═══ EXTRACTED MATERIAL

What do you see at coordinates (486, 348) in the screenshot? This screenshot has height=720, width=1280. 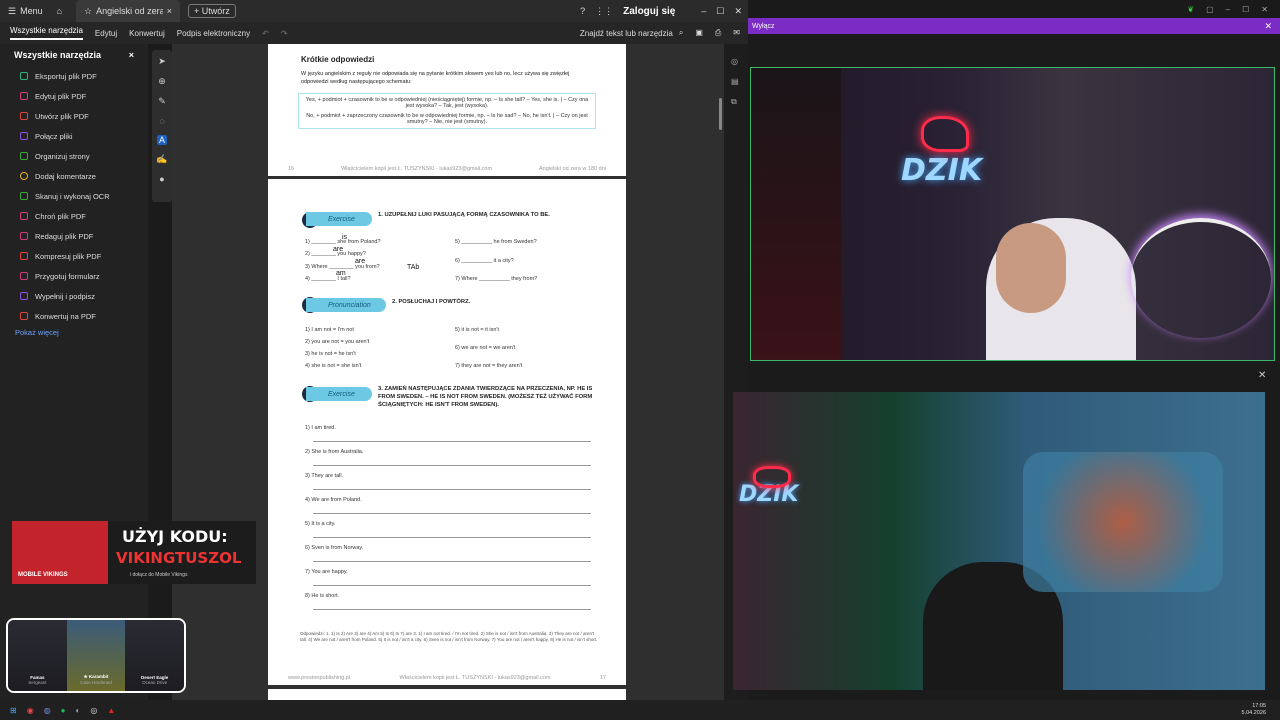 I see `ex2-item: 6) we are not = we aren't` at bounding box center [486, 348].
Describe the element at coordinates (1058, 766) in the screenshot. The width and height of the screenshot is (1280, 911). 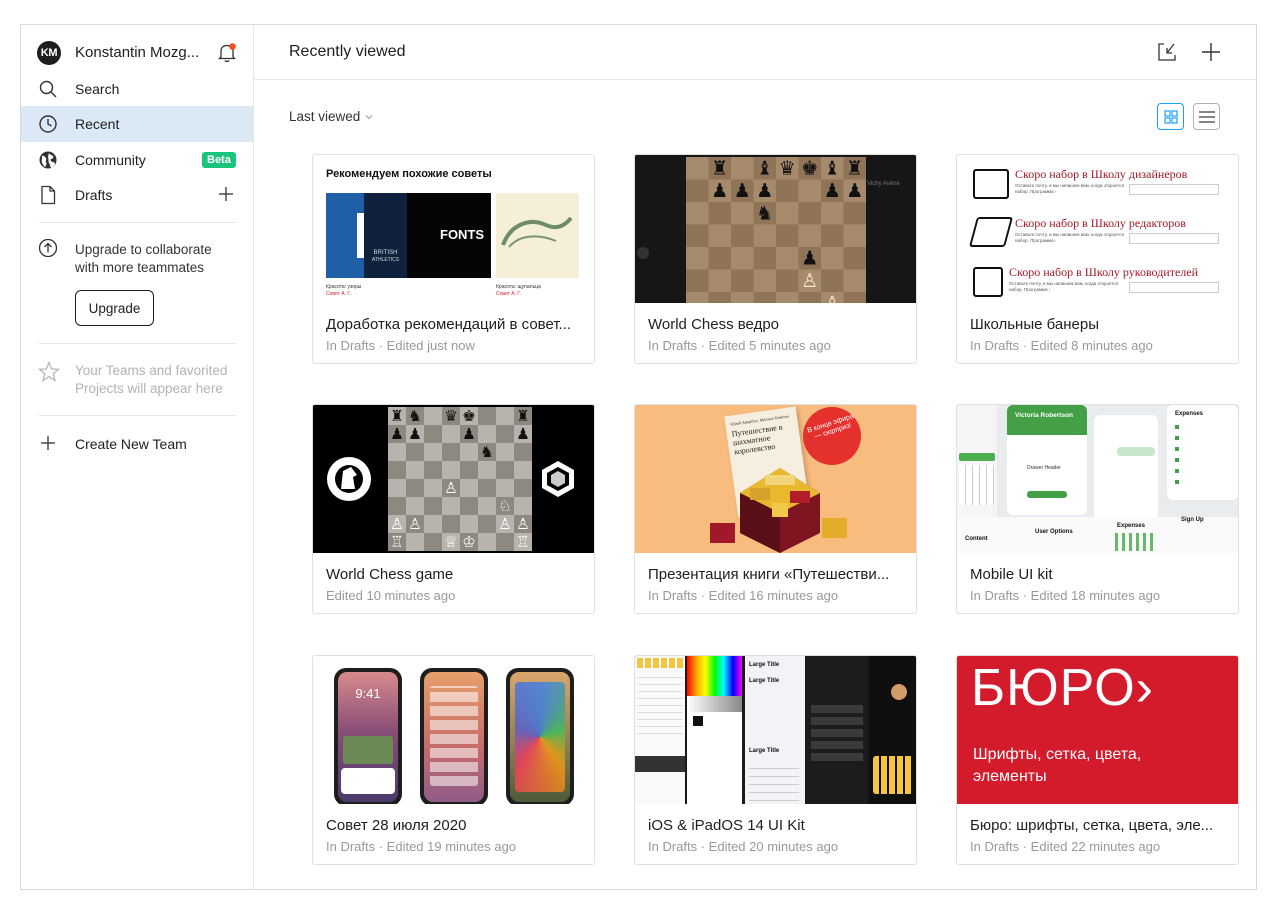
I see `thumb-buro-subtitle: Шрифты, сетка, цвета, элементы` at that location.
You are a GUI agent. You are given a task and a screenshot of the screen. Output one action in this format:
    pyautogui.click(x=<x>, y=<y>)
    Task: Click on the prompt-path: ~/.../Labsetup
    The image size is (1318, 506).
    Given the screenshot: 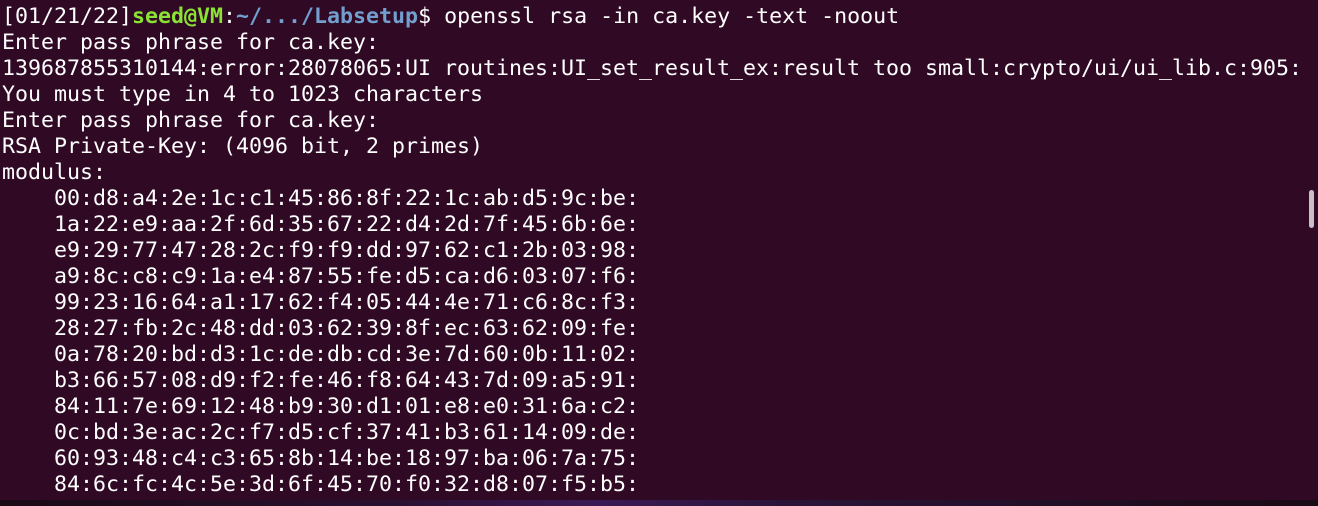 What is the action you would take?
    pyautogui.click(x=328, y=16)
    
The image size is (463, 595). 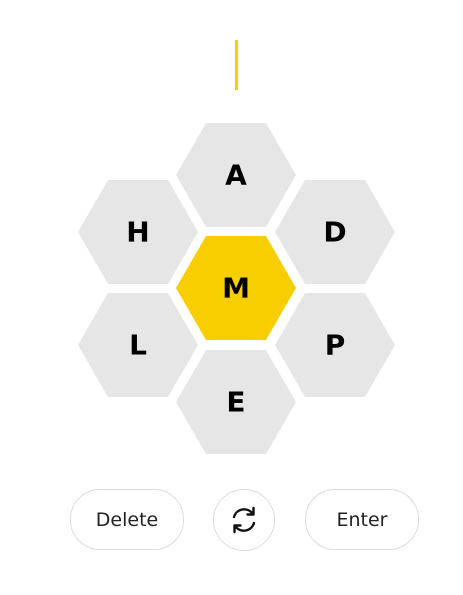 I want to click on cell-letter: D, so click(x=334, y=232).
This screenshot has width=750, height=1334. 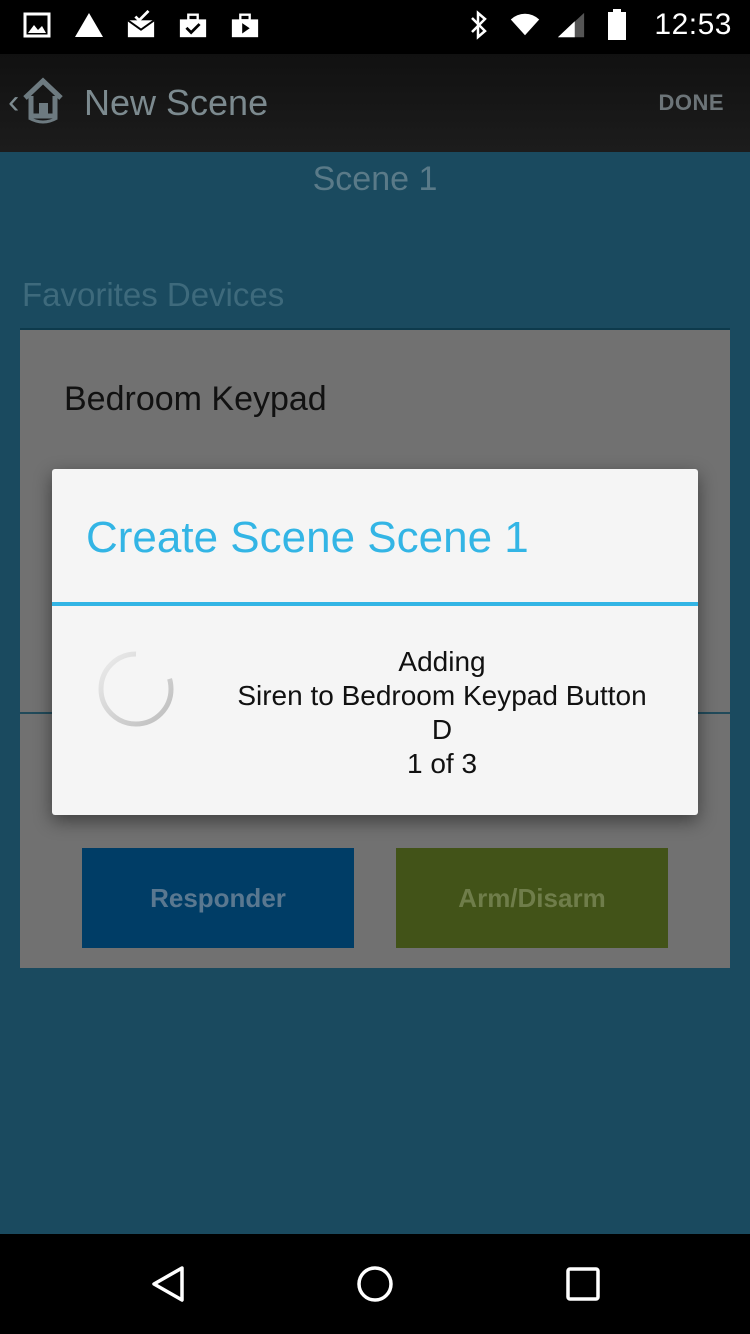 What do you see at coordinates (375, 179) in the screenshot?
I see `scene-name: Scene 1` at bounding box center [375, 179].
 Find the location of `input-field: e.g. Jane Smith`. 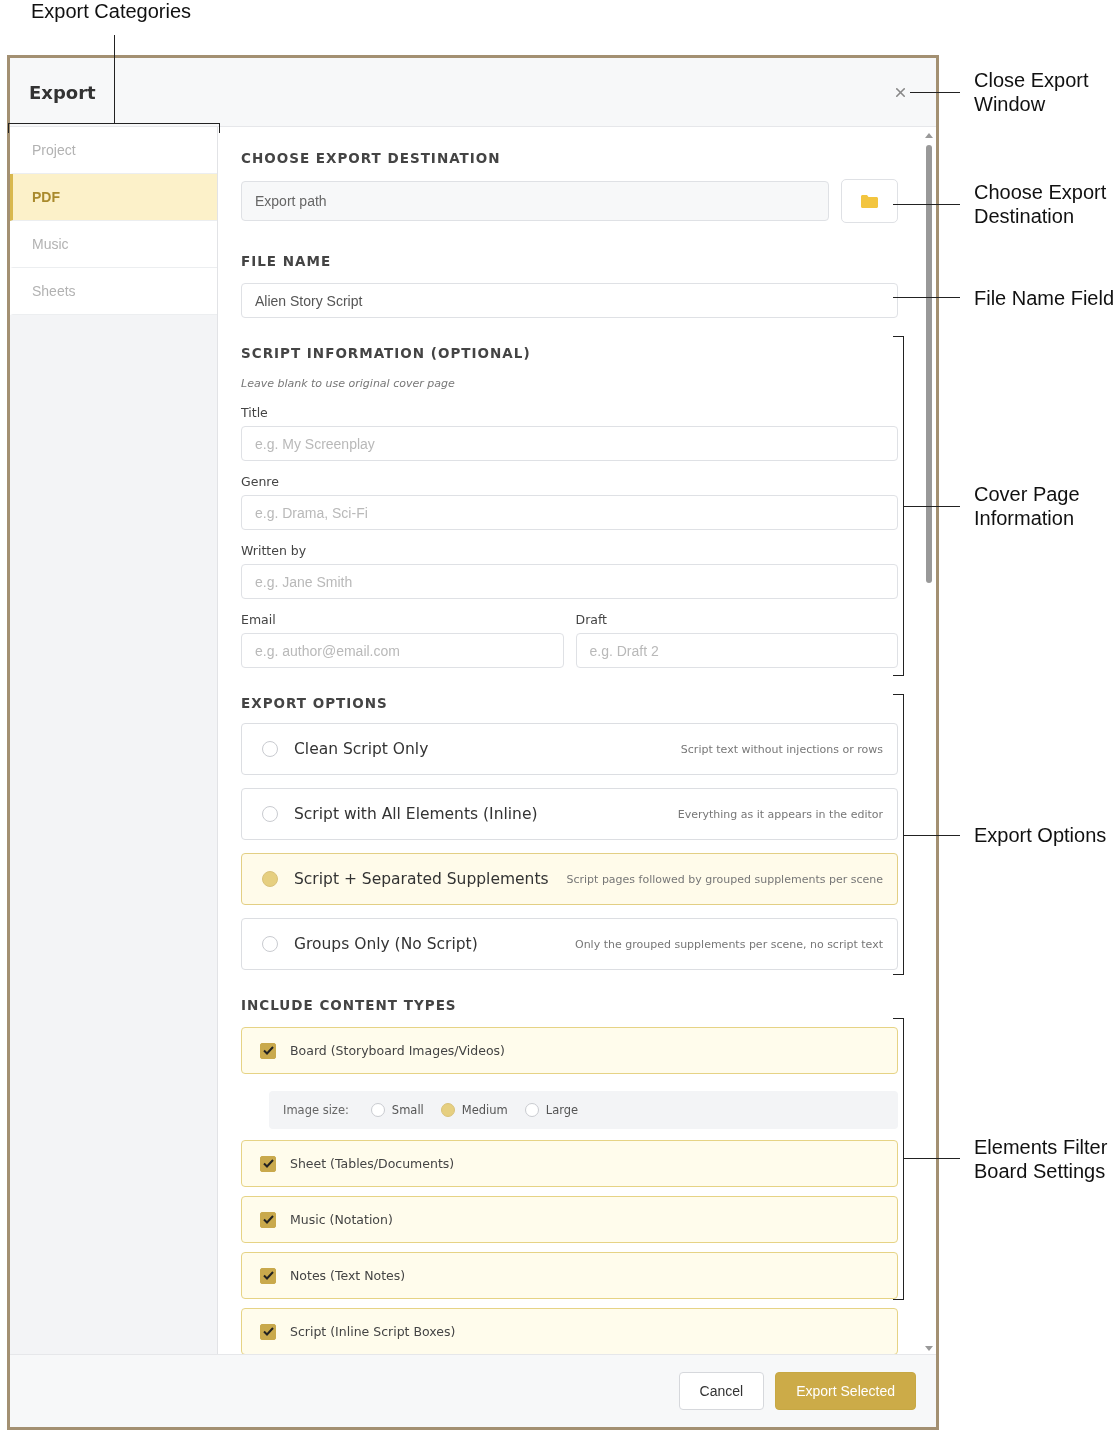

input-field: e.g. Jane Smith is located at coordinates (570, 582).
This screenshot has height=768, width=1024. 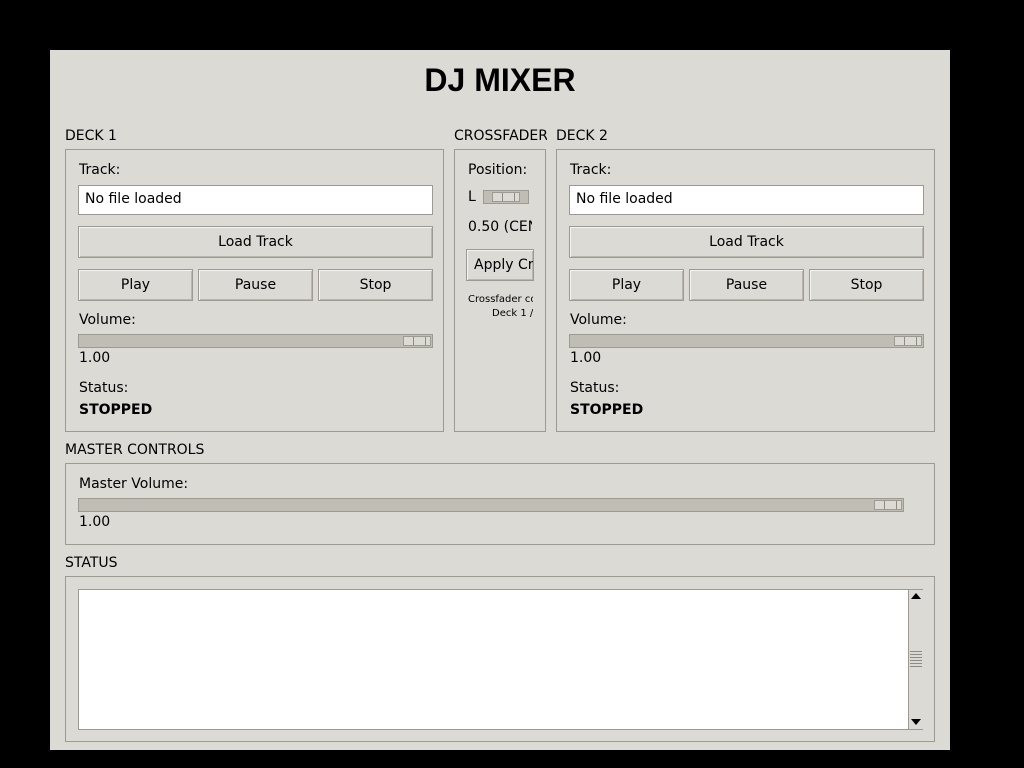 I want to click on status-section-label: STATUS, so click(x=92, y=563).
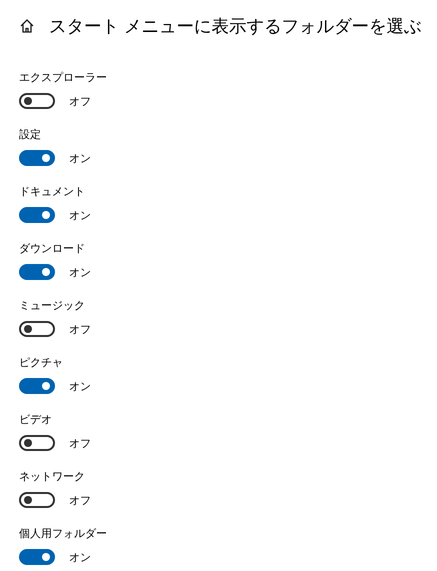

══════

** ASSIGNED TASK **
Please rewrite the items from the line with "Describe the element" up to and including the line with "at that location.", swapping "coordinates" for "position" and changing nothing else. Give only those lines and leave out the pictures.

** RESPONSE FOR THIS EXERCISE **
Describe the element at position (1058, 766) in the screenshot. The width and height of the screenshot is (1280, 911). 
I see `thumb-buro-subtitle: Шрифты, сетка, цвета, элементы` at that location.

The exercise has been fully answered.